Voltando ao caso da atriz Klara Castanho. A artista, de apenas 21 anos, revelou ter sido vítima de um estupro, que a engravidou, o que a levou a tomar a decisão extremamente difícil de entregar o bebê para adoção, seguindo todos os trâmites legais. Sim. Foi tudo dentro do que prevê a Lei da Adoção, a qual permite a entrega direta de bebês e crianças para adoção pelas mães. A partir daí, Klara passou a sofrer ataques constantes, e viu sua privacidade e direito a sigilo serem violados de forma vil, não apenas por profissionais de saúde que deveriam acolhê-la, mas pelo sensacionalismo de figuras que buscam a promoção pessoal e pública a qualquer custo.
O que aconteceu com Klara Castanho nos convida a refletir. Afinal, por que os ataques contra ela? Por que os grupos contrários ao aborto, que defendem que a vítima de violência sexual dê à luz e entregue a criança para adoção, não ficaram satisfeitos com a decisão dela?

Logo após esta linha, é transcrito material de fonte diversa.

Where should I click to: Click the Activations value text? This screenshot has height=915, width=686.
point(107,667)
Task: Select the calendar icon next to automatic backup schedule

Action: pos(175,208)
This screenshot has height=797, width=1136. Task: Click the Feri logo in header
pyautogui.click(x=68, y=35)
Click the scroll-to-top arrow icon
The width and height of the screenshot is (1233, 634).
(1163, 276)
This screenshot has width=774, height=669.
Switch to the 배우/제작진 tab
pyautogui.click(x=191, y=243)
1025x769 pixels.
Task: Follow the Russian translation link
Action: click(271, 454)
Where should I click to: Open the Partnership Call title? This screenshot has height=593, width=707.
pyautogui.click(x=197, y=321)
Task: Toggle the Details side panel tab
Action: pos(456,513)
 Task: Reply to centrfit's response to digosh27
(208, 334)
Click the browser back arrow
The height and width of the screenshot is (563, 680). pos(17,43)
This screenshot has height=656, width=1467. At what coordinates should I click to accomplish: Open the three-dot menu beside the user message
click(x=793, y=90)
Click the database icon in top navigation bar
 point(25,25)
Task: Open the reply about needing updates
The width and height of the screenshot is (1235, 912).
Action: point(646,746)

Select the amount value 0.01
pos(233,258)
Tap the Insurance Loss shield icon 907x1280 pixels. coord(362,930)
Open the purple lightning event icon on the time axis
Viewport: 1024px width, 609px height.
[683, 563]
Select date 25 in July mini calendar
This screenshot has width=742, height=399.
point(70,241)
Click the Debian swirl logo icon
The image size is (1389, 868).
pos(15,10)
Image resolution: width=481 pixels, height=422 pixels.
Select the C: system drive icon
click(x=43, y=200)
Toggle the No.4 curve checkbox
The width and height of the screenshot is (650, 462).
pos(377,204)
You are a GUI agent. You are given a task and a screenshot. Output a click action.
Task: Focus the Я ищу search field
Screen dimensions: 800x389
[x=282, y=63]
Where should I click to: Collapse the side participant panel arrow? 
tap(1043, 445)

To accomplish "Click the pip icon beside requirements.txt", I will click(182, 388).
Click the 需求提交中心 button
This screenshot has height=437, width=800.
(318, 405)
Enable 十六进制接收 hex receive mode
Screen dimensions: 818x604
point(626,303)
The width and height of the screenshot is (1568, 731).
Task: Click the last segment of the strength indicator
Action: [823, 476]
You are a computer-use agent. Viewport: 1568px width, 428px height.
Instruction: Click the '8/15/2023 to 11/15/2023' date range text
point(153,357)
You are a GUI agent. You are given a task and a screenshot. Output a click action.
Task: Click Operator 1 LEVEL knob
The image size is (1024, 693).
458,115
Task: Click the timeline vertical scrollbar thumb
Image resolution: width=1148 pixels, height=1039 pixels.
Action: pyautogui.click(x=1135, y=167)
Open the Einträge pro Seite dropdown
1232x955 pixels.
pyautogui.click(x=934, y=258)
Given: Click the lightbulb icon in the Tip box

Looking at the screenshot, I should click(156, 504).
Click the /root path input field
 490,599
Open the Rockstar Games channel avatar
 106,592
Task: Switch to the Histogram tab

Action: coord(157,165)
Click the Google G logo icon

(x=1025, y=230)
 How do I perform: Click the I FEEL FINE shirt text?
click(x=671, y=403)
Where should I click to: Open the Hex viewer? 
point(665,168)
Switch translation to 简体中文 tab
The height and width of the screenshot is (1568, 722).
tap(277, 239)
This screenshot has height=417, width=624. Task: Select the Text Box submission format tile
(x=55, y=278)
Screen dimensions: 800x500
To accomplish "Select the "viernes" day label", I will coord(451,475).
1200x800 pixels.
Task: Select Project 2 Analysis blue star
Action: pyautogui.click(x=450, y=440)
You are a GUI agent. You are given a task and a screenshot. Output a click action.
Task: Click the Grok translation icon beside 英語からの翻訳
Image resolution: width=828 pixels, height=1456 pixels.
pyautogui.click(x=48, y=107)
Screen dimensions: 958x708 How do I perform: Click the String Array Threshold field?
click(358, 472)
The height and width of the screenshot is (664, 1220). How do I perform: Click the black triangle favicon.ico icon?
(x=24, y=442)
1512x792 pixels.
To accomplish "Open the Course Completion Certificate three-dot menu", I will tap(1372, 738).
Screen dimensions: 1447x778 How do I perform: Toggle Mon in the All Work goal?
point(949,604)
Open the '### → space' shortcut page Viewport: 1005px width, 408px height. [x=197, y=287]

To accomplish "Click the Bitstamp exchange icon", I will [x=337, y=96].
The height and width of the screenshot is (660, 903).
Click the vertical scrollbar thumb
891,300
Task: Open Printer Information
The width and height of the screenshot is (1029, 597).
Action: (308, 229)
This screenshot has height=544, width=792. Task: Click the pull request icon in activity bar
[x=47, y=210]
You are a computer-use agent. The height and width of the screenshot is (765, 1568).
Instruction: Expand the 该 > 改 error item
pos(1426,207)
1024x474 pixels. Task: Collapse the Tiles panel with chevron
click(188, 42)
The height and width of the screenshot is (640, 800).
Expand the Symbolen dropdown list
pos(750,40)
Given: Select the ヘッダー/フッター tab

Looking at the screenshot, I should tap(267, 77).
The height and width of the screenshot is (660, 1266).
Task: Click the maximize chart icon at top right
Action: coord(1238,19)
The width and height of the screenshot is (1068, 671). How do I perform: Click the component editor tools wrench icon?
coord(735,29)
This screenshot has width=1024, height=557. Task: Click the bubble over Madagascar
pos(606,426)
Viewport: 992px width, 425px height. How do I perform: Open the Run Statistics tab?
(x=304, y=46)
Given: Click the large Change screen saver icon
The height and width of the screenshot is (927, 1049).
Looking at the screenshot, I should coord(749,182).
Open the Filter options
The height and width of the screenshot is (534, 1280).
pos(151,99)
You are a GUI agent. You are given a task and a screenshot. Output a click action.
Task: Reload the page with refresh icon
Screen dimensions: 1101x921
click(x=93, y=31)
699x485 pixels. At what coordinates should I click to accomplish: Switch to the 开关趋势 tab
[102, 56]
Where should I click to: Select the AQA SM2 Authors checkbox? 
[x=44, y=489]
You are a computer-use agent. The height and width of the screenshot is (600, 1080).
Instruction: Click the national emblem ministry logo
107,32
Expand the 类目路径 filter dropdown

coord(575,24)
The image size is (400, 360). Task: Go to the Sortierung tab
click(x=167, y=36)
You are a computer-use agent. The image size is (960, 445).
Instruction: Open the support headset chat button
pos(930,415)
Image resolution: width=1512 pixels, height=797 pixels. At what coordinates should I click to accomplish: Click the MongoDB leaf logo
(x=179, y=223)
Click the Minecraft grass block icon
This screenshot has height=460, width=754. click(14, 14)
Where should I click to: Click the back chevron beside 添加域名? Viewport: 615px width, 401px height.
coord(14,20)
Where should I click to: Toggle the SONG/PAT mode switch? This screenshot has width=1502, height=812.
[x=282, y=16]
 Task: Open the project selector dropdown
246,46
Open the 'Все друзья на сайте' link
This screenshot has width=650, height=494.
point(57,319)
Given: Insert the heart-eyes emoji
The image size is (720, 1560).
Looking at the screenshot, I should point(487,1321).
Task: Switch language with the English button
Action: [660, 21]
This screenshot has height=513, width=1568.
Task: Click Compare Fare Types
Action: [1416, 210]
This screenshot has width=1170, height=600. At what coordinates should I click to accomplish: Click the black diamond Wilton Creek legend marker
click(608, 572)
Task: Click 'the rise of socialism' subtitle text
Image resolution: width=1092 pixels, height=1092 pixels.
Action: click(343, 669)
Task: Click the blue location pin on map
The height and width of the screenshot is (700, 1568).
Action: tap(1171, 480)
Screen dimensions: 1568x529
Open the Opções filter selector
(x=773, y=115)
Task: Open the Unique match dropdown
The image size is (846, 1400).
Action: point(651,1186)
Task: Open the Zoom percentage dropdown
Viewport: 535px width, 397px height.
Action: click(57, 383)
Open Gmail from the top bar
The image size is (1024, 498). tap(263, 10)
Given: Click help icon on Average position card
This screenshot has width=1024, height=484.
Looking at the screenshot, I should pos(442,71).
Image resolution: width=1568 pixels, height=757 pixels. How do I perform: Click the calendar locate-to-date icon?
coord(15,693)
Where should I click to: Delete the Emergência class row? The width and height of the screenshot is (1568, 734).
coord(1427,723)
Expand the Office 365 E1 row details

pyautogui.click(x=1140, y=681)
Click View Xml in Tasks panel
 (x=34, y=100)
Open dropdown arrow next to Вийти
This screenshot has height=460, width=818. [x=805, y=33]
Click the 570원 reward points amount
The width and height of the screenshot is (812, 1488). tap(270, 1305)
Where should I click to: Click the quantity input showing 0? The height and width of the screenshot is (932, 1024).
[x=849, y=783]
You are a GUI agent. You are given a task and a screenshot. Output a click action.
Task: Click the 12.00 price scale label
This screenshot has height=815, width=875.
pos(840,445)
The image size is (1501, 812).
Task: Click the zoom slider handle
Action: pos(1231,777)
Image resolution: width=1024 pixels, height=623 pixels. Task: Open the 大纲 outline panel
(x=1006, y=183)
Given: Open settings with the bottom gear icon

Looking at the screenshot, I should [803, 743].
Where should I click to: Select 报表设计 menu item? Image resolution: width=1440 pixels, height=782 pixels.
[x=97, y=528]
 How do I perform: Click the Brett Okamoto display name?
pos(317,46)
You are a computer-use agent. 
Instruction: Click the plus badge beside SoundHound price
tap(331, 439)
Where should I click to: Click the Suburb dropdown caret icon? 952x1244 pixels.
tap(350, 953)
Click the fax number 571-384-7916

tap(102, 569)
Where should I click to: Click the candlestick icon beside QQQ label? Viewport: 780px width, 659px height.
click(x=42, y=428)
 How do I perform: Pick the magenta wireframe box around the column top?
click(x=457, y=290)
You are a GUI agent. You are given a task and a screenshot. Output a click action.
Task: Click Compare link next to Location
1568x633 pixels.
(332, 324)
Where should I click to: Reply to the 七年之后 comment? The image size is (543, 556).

É curioso como a mulher é sempre julgada, não importa a decisão que tome. Se ela opta pelo aborto, a chamam de assassina. Se entrega para adoção, é desnaturada. Se está em conflito com a sua maternidade, é irresponsável. Se escolhe não ter filhos, é egoísta.
E se fosse um homem a tomar essas atitudes? Dificilmente passaria por estas mesmas situações de constrangimento. Até porque, o número de pais ausentes no Brasil só aumenta desde 2018. Entre janeiro e abril de 2018, aproximadamente 5,3% dos registros de nascimentos foram feitos apenas com o nome da mãe (51.176 de 954.869 documentos formalizados). Em 2020 e 2021, este índice passou para a casa dos 5,8% e 5,9%. No mesmo período em 2022, o percentual de pais que renegaram a paternidade saltou para 6,6%, o maior até agora.
Mesmo diante desses números, não vemos debates da sociedade cada vez mais conservadora – que têm ganhado força nos últimos anos amparada pelo fundamentalismo religioso e por um governo de extrema-direita que parece cultuar o masculino e desprezar as mulheres – sobre o assunto. O que nos leva a crer que, no Brasil de hoje, ser mãe é compulsório. Já ser pai é optativo.
*Solange Jurema foi a primeira ministra da Mulher do país, durante a gestão do presidente Fernando Henrique Cardoso (2002). Procuradora aposentada do estado de Alagoas, é presidente de honra do Secretariado Nacional da Mulher/PSDB.